Touadi però è ben cosciente che le posizoni di forza hanno la loro importanza, che è diverso per noi "essere anche un po' africani" (ad esempio grazie alla musica) o per un africano voler essere "un po' europeo". Le posizioni di partenza sono diverse, così come sono diverse le opportunità. "Man mano che studiavo, mi accorgevo che mi allontanavo da mia nonna", ha detto ad esempio Touadi. E quando la distanza diventa troppo grande, è più difficile essere "il lievito dentro il pane", anche se sei un noto intellettuale. E', questa, la condizione di molti africani che si sono staccati dal villaggio, dalla famiglia, dal clan.
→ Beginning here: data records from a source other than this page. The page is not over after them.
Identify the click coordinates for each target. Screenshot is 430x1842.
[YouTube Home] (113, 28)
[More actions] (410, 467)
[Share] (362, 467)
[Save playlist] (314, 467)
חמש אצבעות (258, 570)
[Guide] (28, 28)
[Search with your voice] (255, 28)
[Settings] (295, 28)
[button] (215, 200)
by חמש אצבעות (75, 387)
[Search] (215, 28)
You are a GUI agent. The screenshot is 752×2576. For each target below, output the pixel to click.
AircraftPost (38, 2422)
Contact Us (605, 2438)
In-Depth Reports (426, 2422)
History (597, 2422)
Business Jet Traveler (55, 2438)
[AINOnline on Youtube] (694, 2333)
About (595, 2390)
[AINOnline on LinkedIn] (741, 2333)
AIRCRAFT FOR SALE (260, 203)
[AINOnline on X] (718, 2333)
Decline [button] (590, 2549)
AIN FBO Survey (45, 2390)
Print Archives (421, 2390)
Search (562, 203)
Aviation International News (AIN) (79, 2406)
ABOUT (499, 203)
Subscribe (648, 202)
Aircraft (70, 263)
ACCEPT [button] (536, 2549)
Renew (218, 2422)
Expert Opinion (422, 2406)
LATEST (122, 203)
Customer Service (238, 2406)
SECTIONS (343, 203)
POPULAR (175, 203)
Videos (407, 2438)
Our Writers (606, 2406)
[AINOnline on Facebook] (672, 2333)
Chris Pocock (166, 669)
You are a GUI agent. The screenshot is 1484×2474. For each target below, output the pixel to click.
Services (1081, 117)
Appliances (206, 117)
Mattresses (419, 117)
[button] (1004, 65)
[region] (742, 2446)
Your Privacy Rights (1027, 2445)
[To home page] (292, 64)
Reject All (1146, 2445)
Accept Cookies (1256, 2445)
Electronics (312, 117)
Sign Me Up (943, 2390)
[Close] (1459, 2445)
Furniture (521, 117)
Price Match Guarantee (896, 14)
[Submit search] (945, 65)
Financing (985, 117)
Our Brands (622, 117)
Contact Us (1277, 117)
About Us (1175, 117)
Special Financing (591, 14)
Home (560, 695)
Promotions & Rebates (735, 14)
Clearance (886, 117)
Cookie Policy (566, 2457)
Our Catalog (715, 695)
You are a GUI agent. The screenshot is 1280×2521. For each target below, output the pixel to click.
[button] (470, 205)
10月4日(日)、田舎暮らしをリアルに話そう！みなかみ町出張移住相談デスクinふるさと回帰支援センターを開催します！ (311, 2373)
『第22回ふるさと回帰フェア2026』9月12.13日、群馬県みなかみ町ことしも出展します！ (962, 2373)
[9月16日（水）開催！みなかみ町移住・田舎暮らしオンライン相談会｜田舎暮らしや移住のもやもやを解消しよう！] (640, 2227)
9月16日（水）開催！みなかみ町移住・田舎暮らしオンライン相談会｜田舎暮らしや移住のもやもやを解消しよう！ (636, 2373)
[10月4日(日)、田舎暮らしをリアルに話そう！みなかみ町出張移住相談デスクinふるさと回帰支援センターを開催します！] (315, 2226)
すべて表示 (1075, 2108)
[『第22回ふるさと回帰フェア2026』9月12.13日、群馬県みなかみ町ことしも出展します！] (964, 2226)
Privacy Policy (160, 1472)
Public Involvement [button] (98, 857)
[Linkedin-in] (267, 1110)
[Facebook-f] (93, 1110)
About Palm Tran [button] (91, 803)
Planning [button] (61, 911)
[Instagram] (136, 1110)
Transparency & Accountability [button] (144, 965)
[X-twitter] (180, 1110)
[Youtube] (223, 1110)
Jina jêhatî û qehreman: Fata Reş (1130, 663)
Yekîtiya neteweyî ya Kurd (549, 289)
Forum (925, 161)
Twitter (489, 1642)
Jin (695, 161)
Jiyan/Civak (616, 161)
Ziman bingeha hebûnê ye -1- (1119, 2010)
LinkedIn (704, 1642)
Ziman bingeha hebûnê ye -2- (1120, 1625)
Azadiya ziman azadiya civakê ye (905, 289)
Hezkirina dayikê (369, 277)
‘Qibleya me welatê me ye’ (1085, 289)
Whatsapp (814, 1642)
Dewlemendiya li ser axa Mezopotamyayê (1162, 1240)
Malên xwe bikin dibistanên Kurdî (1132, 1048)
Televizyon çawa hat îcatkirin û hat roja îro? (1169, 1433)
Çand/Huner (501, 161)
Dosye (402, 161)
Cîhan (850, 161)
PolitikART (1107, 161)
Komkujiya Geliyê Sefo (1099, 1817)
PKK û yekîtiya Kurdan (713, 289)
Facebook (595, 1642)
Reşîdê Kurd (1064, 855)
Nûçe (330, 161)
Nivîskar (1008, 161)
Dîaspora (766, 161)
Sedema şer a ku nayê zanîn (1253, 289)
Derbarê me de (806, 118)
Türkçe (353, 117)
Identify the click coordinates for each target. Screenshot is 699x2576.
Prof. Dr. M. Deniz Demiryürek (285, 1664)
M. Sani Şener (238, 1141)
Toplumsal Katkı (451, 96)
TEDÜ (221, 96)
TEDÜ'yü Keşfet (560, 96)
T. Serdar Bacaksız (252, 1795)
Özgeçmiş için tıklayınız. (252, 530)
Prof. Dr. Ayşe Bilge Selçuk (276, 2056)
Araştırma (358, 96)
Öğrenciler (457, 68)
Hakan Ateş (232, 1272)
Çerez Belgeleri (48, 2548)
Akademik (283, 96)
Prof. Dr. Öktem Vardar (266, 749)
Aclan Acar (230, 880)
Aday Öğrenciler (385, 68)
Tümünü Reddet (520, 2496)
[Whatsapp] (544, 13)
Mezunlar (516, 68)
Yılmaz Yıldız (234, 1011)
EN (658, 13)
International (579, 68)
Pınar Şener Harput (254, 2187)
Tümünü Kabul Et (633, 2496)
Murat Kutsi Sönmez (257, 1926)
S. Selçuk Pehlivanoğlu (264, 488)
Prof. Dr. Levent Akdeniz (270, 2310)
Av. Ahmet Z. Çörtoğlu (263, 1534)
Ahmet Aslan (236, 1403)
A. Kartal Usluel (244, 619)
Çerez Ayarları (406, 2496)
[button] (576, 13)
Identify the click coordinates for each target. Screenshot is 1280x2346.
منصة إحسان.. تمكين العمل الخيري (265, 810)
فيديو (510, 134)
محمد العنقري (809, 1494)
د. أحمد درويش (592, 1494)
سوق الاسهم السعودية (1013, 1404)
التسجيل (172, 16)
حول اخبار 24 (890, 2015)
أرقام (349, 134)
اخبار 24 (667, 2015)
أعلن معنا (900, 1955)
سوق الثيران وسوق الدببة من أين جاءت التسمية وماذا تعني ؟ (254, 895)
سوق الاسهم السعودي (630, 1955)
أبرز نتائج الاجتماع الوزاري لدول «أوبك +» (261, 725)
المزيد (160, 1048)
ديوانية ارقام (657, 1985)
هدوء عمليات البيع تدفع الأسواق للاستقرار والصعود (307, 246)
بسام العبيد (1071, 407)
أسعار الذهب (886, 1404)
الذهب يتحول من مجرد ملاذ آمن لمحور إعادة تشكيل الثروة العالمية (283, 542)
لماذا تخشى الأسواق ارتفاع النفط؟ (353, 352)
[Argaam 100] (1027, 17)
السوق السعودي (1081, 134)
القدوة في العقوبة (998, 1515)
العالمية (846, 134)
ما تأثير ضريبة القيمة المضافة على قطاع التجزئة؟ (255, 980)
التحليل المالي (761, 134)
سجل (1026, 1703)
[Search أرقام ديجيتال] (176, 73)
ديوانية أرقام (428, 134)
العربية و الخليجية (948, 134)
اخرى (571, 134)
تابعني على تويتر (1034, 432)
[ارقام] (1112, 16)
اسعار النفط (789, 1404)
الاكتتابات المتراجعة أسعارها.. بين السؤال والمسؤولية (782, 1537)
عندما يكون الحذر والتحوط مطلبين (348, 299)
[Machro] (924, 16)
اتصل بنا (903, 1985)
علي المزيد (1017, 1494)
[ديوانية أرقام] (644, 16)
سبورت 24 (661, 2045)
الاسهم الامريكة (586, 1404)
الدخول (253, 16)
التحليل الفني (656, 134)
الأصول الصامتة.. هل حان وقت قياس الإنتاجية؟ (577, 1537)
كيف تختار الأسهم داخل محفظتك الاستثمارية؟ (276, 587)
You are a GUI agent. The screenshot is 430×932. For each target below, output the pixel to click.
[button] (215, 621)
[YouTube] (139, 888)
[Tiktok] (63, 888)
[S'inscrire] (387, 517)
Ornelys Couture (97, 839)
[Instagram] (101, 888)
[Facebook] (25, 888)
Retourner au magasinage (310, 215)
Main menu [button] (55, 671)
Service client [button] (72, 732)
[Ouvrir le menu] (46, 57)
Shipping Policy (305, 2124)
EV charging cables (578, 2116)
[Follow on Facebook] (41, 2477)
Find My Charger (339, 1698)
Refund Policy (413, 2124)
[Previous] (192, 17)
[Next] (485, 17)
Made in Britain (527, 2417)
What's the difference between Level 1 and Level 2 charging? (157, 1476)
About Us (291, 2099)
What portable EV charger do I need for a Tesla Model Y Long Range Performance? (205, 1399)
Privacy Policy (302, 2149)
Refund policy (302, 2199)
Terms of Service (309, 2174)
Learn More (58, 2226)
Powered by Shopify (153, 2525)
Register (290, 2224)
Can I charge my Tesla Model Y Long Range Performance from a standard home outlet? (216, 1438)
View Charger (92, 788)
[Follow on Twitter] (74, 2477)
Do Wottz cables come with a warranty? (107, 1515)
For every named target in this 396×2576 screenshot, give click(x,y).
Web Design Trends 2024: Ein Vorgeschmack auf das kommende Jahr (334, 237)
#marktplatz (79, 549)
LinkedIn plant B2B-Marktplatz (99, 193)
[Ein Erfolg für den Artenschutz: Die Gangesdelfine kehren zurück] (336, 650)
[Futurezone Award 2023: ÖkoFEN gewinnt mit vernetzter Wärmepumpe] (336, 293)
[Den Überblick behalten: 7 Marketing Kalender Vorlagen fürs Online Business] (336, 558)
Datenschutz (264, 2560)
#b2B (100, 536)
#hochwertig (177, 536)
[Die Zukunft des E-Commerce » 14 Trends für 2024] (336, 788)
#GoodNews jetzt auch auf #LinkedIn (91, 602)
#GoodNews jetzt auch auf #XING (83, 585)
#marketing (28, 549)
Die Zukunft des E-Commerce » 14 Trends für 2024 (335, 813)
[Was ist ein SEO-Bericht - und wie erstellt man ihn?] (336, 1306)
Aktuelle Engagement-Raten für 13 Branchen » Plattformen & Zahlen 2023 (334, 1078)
Difficile oggi per loro, specie se hanno vissuto a lungo in Europa, tornare ai loro paesi per essere il lievito delle comunità di origine, che pure ne avrebbero bisogno.
Forse, come diceva Langer, è importante sì "tradire" le proprie radici, per andare verso l'altro, per esporsi all'altro, alla differenza, al nuovo; ma bisogna conservare anche un'appartenenza, non semplicemente "passare dall'altra parte".

Questo non significa che le migrazioni non producano effetti positivi. Lo ha detto ad esempio Maria De Lourdes Jesus, giornalista di Capo Verde, che anni fa conduceva sulla Rai "Nonsolonero", prima trasmissione in Italia sull'argomento. "L'arcipelago di Capo Verde non ha nulla, è nella fascia del Sahel, non ha risorse naturali, non ha acqua. Poteva contare solo sulle sue risorse umane. Così Capo Verde ha fondato il suo sviluppo sull'emigrazione."
E sviluppo, in effetti, a suo giudizio c'è stato, qualsiasi cosa significhi questa parola, come mi sento spesso in dovere di chiosare.
Ricorda un po' l'Italia, tutto questo. Ricorda un po' anche il Trentino.